The green silk antependium was dedicated yesterday, marking a period of "Ordinary Time" in the liturgical season.
It is a joyful tree of life with heart-shaped leaves arranged in a double circle around uplifted branches. The appliques are made of various weaves of silk including dupioni, hatabai and noile, on a dupioni silk background. A gold fringe complements the scalloped bottom edge. I had shownbits and pieces during the construction process .

I decided to shape the bottom in a gentle scalloped wave which dips below the quilted alpha/omega symbol. The piece is backed with the same green dupioni silk which was placed right sides together and turned through the top edge. This edge is then overcast and a casing is stitched for the hanging rod. This allows a clean, finished seam on the bottom (no binding).
On this scalloped edge, I will add a gold fringe.
When you purchase fringe, it comes with a line of chain stitching across the bottom which pulls out really easily. Many, many, (many!) years when I purchased fringe for the first time I recall being puzzled by this stitching and told the clerk no, I wanted the fringe that moved freely not one that was sewn together. She laughed and told me that the fringe comes stitched on the bottom so it stays untangled on the bolt but you take that stitching off at home. I took her at her word and immediately removed the chain stitches when I got home. Bad move. That chain stitching makes it so much easier to apply the fringe if you leave it in place during stitching and remove it afterwards. Lesson learned from experience.
Having said that...this gold fringe has been in my stash for some time, and the stitching had come off on its own. You can see it makes for slower going, as it's really easy to catch the individual strands under the needle. The fringe can be applied by enclosing it in a seam (like piping) but my favourite way is to simply topstitch it in place. I begin by turning under about 1/4" on the end of the fringe and place it on the BACK of the work, about 1" from the end. (This way the join doesn't end up on the front.) I stitch this small bit of fringe to the corner, clip my threads and then begin pinning the fringe to the front. The pins are placed lengthwise along the braid. This holds the fringe more securely than placing pins crosswise as we normally do. My thread colour is matched top and bottom to the colour of the fringe and doesn't show. I begin stitching, removing the pins as I come to them.
I stitch right up to the end, break my stitching, and clip the threads immediately. It's easy to lose those threads in the fringe if you don't take them out at the time and you won't find them again until the piece is hanging on display (!). Flip the piece over to the back, and repeat the process.
When you get to the end, stitch past where you started (so that you don't have a lump in one spot) and cut the end of the fringe allowing about 1/4" extra. Turn edge under and topstitch. The join will not be obvious.
It makes for a nice, traditional finish for the antependium - one often seen on church paraments.

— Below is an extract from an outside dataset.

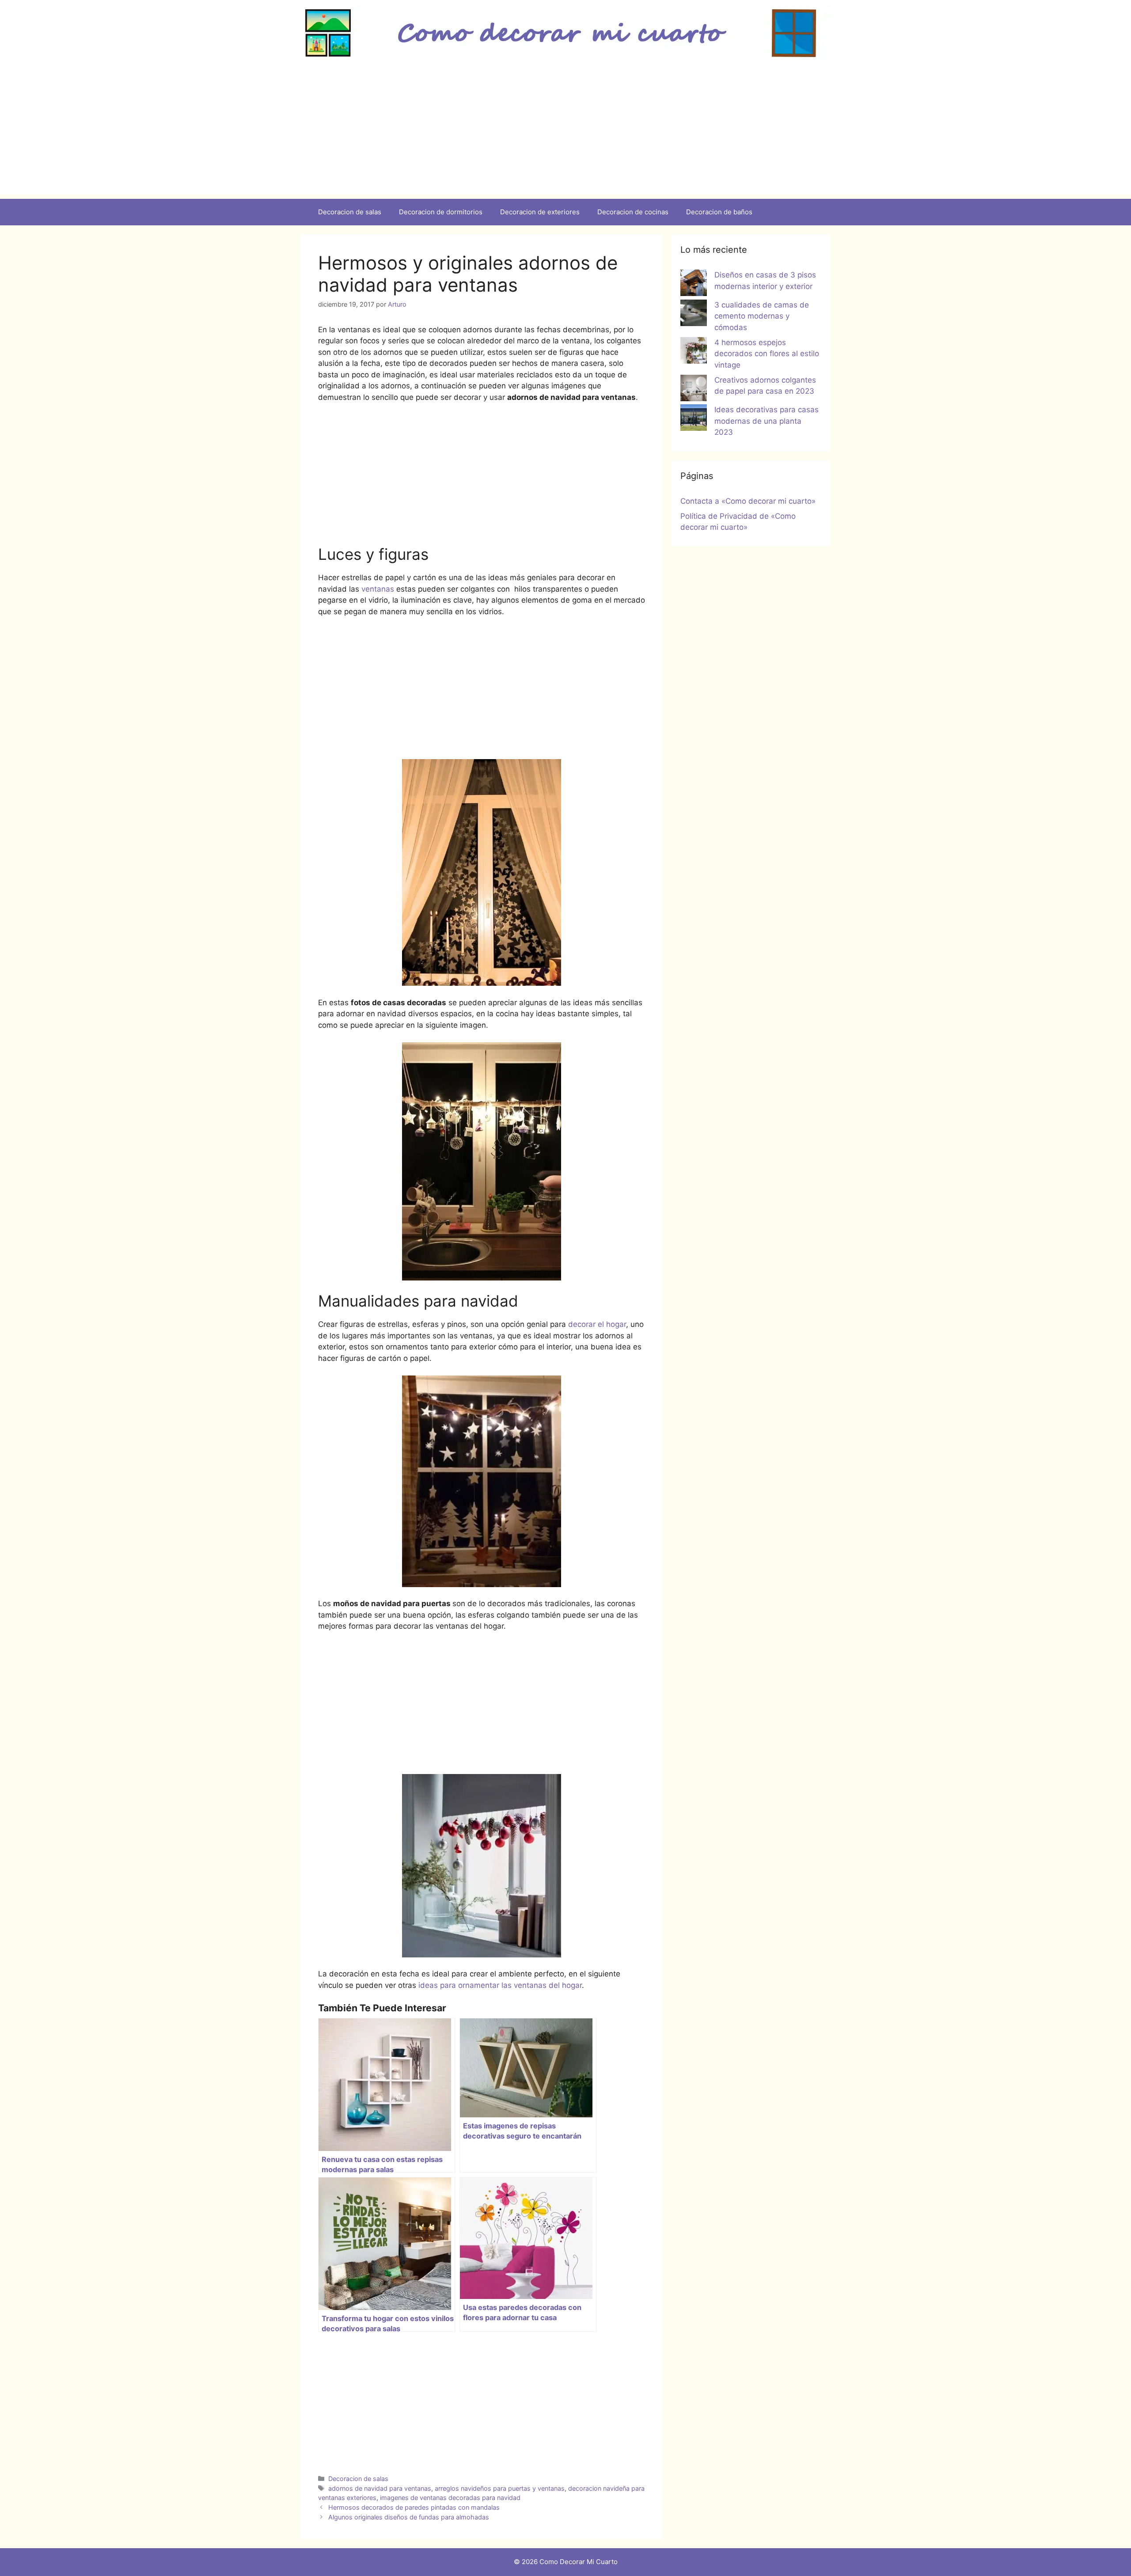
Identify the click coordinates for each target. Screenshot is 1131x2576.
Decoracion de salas (349, 212)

  1. Beautiful Karen!! I bet those greens are gorgeous "in person"...

  2. It's lovely Karen. Thanks for sharing it with us.

  3. Just perfect! It really looks great against all the woodwork in the first photo. I didn't even know there were so many kinds of silk!

  4. I have been waiting to see this one. You had me tantalized by the earlier pictures. This one is outstanding. So many beautiful shades of green.

  5. That is really rich and springlike! You're right, it takes a mistake to make us learn something.

  6. It is just beautiful. You are a such a creative person and your work shows the true feelings of your heart. Lovely.